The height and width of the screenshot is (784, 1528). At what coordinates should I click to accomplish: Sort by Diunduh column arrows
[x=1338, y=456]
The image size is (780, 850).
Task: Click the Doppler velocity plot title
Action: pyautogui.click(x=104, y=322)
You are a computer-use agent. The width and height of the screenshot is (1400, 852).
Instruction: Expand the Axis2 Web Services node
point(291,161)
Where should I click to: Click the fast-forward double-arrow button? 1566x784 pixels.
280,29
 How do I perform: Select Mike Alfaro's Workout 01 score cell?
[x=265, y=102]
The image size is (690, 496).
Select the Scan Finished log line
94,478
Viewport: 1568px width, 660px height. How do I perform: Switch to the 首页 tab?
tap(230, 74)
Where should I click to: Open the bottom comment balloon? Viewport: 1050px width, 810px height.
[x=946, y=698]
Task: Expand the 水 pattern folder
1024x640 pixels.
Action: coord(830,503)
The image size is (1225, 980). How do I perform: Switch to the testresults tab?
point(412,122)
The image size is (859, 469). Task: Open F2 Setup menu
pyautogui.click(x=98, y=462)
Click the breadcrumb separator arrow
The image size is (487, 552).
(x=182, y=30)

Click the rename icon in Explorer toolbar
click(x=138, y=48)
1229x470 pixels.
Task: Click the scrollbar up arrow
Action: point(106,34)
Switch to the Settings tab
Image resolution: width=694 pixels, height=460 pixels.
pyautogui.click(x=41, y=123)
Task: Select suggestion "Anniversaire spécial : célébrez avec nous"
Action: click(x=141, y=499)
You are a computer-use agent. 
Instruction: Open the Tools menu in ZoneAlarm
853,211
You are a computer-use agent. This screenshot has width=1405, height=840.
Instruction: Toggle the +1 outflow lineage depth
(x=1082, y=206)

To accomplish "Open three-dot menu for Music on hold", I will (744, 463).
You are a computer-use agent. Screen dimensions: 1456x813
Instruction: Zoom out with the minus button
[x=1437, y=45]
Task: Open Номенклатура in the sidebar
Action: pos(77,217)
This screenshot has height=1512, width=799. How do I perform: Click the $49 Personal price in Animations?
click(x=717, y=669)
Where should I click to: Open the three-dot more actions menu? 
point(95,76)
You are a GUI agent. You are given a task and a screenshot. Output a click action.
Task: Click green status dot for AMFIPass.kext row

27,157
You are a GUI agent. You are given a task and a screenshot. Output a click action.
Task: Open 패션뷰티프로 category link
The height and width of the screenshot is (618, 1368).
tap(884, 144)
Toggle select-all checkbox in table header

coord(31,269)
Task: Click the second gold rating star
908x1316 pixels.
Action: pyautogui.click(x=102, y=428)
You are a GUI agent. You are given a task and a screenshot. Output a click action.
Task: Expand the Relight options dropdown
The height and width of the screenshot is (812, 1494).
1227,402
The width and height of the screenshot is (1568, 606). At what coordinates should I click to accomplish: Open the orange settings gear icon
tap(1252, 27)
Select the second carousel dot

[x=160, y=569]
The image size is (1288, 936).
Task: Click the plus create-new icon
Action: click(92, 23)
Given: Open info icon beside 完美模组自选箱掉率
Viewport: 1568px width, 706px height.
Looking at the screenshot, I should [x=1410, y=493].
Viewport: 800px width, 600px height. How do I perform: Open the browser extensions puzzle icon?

☆ ☆ ☆

Exercise directions:
Please output every line of the material above as a JSON list of strings, one string per line, leaving out blank lines.

The solution:
[
  "The height and width of the screenshot is (784, 1528). At what coordinates should I click to accomplish: Sort by Diunduh column arrows",
  "[x=1338, y=456]",
  "The image size is (780, 850).",
  "Task: Click the Doppler velocity plot title",
  "Action: pyautogui.click(x=104, y=322)",
  "You are a computer-use agent. The width and height of the screenshot is (1400, 852).",
  "Instruction: Expand the Axis2 Web Services node",
  "point(291,161)",
  "Where should I click to: Click the fast-forward double-arrow button? 1566x784 pixels.",
  "280,29",
  " How do I perform: Select Mike Alfaro's Workout 01 score cell?",
  "[x=265, y=102]",
  "The image size is (690, 496).",
  "Select the Scan Finished log line",
  "94,478",
  "Viewport: 1568px width, 660px height. How do I perform: Switch to the 首页 tab?",
  "tap(230, 74)",
  "Where should I click to: Open the bottom comment balloon? Viewport: 1050px width, 810px height.",
  "[x=946, y=698]",
  "Task: Expand the 水 pattern folder",
  "1024x640 pixels.",
  "Action: coord(830,503)",
  "The image size is (1225, 980). How do I perform: Switch to the testresults tab?",
  "point(412,122)",
  "The image size is (859, 469). Task: Open F2 Setup menu",
  "pyautogui.click(x=98, y=462)",
  "Click the breadcrumb separator arrow",
  "The image size is (487, 552).",
  "(x=182, y=30)",
  "Click the rename icon in Explorer toolbar",
  "click(x=138, y=48)",
  "1229x470 pixels.",
  "Task: Click the scrollbar up arrow",
  "Action: point(106,34)",
  "Switch to the Settings tab",
  "Image resolution: width=694 pixels, height=460 pixels.",
  "pyautogui.click(x=41, y=123)",
  "Task: Select suggestion \"Anniversaire spécial : célébrez avec nous\"",
  "Action: click(x=141, y=499)",
  "You are a computer-use agent. ",
  "Instruction: Open the Tools menu in ZoneAlarm",
  "853,211",
  "You are a computer-use agent. This screenshot has width=1405, height=840.",
  "Instruction: Toggle the +1 outflow lineage depth",
  "(x=1082, y=206)",
  "To accomplish \"Open three-dot menu for Music on hold\", I will (744, 463).",
  "You are a computer-use agent. Screen dimensions: 1456x813",
  "Instruction: Zoom out with the minus button",
  "[x=1437, y=45]",
  "Task: Open Номенклатура in the sidebar",
  "Action: pos(77,217)",
  "This screenshot has height=1512, width=799. How do I perform: Click the $49 Personal price in Animations?",
  "click(x=717, y=669)",
  "Where should I click to: Open the three-dot more actions menu? ",
  "point(95,76)",
  "You are a GUI agent. You are given a task and a screenshot. Output a click action.",
  "Task: Click green status dot for AMFIPass.kext row",
  "27,157",
  "You are a GUI agent. You are given a task and a screenshot. Output a click action.",
  "Task: Open 패션뷰티프로 category link",
  "The height and width of the screenshot is (618, 1368).",
  "tap(884, 144)",
  "Toggle select-all checkbox in table header",
  "coord(31,269)",
  "Task: Click the second gold rating star",
  "908x1316 pixels.",
  "Action: pyautogui.click(x=102, y=428)",
  "You are a GUI agent. You are given a task and a screenshot. Output a click action.",
  "Task: Expand the Relight options dropdown",
  "The height and width of the screenshot is (812, 1494).",
  "1227,402",
  "The width and height of the screenshot is (1568, 606). At what coordinates should I click to accomplish: Open the orange settings gear icon",
  "tap(1252, 27)",
  "Select the second carousel dot",
  "[x=160, y=569]",
  "The image size is (1288, 936).",
  "Task: Click the plus create-new icon",
  "Action: click(92, 23)",
  "Given: Open info icon beside 完美模组自选箱掉率",
  "Viewport: 1568px width, 706px height.",
  "Looking at the screenshot, I should [x=1410, y=493].",
  "Viewport: 800px width, 600px height. How do I perform: Open the browser extensions puzzle icon?"
]